Dialogare anche con i mafiosi e con l’Isis?
“Sono pronto a parlare con i mafiosi e a dialogare con loro”, ha detto nei giorni scorsi don Franco De Donno, il sacerdote che in nome della sussidiarietà, davanti a una situazione gravissima, ha dovuto accettare l’inevitabile sospensione a divinis per potersi candidare alla guida del X Municipio, attualmente commissariato dopo lo scioglimento per mafia. Il sacerdote intendeva ovviamente dire che è pronto a dialogare con tutti, anche con i lupi, come faceva San Francesco. E come ha detto di voler fare anche Papa Francesco, citato a sproposito da chi ha voluto approfittare della frase di don Franco per contrapporlo a Bergoglio, che a Sibari nel 2014 aveva detto “i mafiosi sono scomunicati”.
“Non chiudo le porte a nessuno”, ha detto infatti il Pontefice il 25 novembre 2014, rispondendo ai giornalisti. “Io non do mai per perso nulla. Forse non si può avere un dialogo, ma non chiudo mai una porta. E’ difficile, si può dire quasi impossibile, ma la porta è sempre aperta”, ha risposto Papa Francesco, sul volo di ritorno verso Roma, alla domanda se ritiene che si possa dialogare con gli estremisti islamici. “E’ vero – ha poi proseguito Bergoglio - il terrorismo è una delle tante cose che ci minacciano. Ma la schiavitù è una realtà inserita nel tessuto sociale di oggi. Il lavoro schiavo, la tratta delle persone, il commercio dei bambini… E’ un dramma, non chiudiamo gli occhi su questo! La schiavitù oggi è una realtà, lo sfruttamento delle persone”.

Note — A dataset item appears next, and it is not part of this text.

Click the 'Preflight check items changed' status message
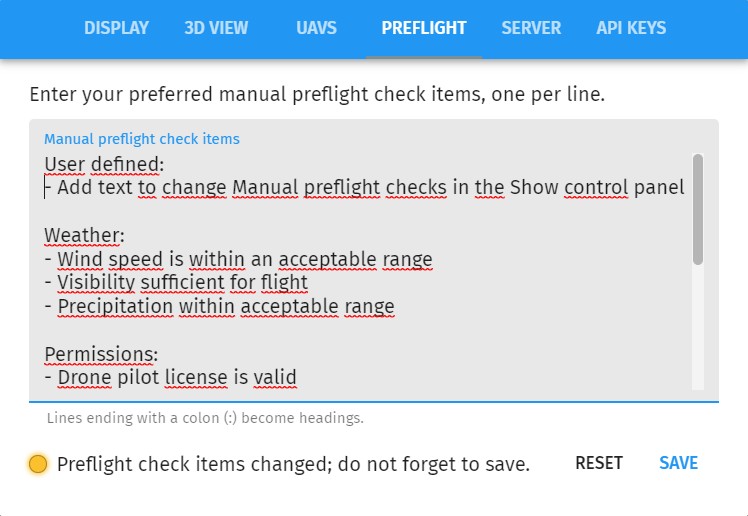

“Con i terroristi cadono molti innocenti” Inoltre, secondo Bergoglio, “c’è la minaccia di questi terroristi, ma c’è anche un’altra minaccia, il terrorismo di Stato: quando le cose salgono salgono salgono, e ogni Stato, per suo conto, si sente in diritto di massacrare i terroristi, e con i terroristi cadono tanti che sono innocenti”. “E questo è una anarchia di alto livello che – ha sottolineato – è molto pericolosa. Con il terrorismo si deve lottare, ma ripeto quello che ho detto: quando si deve fermare l’aggressore ingiusto, si deve fare con il consenso internazionale. Nessun Paese ha il diritto per conto suo di fermare un aggressore ingiusto”.
Il Papa si è soffermato su questo complesso di argomenti anche nel discorso all’Europarlamento, quando si è detto convinto che “un’Europa che sia in grado di fare tesoro delle proprie radici religiose, sapendone cogliere la ricchezza e la potenzialità, possa essere anche più facilmente immune dai tanti estremismi che dilagano nel mondo odierno, anche per il grande vuoto ideale a cui assistiamo nel cosiddetto Occidente, perché ‘è proprio l’oblio di Dio, e non la sua glorificazione, a generare la violenza”. Ha quindi ricordato “le numerose ingiustizie e persecuzioni che colpiscono quotidianamente le minoranze religiose, e particolarmente cristiane, in diverse parti del mondo”. Comunità e persone, ha detto, “che si trovano ad essere oggetto di barbare violenze: cacciate dalle proprie case e patrie; vendute come schiave; uccise, decapitate, crocifisse e bruciate vive, sotto il silenzio vergognoso e complice di tanti”.